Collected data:
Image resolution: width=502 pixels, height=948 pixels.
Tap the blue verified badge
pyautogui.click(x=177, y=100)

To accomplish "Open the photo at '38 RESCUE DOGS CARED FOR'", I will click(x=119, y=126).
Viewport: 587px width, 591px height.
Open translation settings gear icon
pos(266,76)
---
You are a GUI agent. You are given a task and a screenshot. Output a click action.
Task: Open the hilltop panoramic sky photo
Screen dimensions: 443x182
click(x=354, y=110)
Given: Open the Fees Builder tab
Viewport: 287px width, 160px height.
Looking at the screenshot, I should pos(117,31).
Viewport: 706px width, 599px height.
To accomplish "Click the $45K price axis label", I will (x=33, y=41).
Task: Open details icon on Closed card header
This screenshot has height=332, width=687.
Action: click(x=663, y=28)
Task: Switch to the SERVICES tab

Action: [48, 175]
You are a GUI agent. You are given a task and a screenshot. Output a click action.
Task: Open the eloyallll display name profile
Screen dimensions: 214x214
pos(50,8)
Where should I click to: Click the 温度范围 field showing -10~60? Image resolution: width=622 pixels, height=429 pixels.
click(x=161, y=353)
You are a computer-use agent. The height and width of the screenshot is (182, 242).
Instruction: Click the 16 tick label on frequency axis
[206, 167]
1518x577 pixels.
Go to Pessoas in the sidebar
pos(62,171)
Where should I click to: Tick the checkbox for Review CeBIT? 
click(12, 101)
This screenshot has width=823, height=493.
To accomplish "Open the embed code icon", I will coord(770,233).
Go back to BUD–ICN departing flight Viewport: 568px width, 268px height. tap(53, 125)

Required action:
Reproduce every line from the entries that holds the word "will".

Solution:
To accomplish "Open the photo at '38 RESCUE DOGS CARED FOR'", I will click(x=119, y=126).
To accomplish "Click the $45K price axis label", I will (x=33, y=41).
To accomplish "Open the embed code icon", I will coord(770,233).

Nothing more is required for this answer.